I was interviewed by Kristin Fritz for Signature Reads -- and her questions were so fun to answer. Smart, thought provoking, insightful.
Here's the start of it:
In her new book, Draw Your Weapons, Sarah Sentilles offers a unique perspective and provocative meditation on art and war and the intersection of both. Touching on moments in time from the Holocaust to Abu Ghraib and working in what she’s learned during her time spent with former military people, with students, and others, Sentilles dissects the role of art and the visual in the psychology of violence. On the eve of her book’s release, we corresponded with Sentilles to talk about where we go from here and more.

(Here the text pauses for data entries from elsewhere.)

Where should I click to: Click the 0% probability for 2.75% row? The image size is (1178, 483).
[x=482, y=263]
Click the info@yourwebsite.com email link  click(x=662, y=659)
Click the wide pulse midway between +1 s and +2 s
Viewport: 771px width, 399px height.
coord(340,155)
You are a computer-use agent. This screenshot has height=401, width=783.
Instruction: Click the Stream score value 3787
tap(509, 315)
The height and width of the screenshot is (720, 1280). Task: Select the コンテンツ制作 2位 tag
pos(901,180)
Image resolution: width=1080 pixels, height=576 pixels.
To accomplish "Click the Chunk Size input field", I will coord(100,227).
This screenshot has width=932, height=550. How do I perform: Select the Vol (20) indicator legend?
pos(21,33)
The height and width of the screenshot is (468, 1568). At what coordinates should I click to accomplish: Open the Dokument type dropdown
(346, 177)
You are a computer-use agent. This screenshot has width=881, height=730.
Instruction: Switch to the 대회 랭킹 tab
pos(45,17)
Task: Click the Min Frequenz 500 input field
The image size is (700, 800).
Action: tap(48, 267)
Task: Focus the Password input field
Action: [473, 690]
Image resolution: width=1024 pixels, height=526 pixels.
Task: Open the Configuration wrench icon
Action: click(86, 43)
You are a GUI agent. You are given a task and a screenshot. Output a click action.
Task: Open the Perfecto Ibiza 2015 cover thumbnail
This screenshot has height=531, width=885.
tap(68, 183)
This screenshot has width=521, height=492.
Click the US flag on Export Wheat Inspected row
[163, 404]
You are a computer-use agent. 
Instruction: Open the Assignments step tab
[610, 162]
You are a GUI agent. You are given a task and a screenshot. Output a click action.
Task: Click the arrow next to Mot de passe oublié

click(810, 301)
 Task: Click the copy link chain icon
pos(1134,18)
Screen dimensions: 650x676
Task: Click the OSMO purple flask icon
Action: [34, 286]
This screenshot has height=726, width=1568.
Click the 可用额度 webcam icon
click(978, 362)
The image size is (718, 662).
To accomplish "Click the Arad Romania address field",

SIGNATURE: You touch on the intersection of war and faith often in Draw Your Weapons – “baptism” by waterboarding, Bible verses inscribed on USMC rifle sights, and so on. It’s such a tangled knot in this world today. How does one even begin to understand distinctions among widely held assumptions about other faiths, when so much of what we see is indeed caught up in violence?
SARAH SENTILLES: For me, the only way to evaluate faith-claims is by their effects. How do your beliefs shape how you move through the world, how you treat your neighbors, how you treat your enemies? Belief shapes behavior. If we think God killed God’s son to save us, then that will influence how we understand violence. If we think God is all seeing, then that will shape how we understand other all-seeing devices, like drones. If we think God is on the side of the oppressed, then that will shape how we understand resistance and struggles for justice. I had a professor in divinity school who used to say that asking whether or not God exists is the wrong question because it’s not one we can ever answer. But the word “God” does exist, he’d say, so the challenge is to ask what work that word is doing in the world. Whose bodies does it affect and how? What difference does it make? Who does it harm? Who does it help?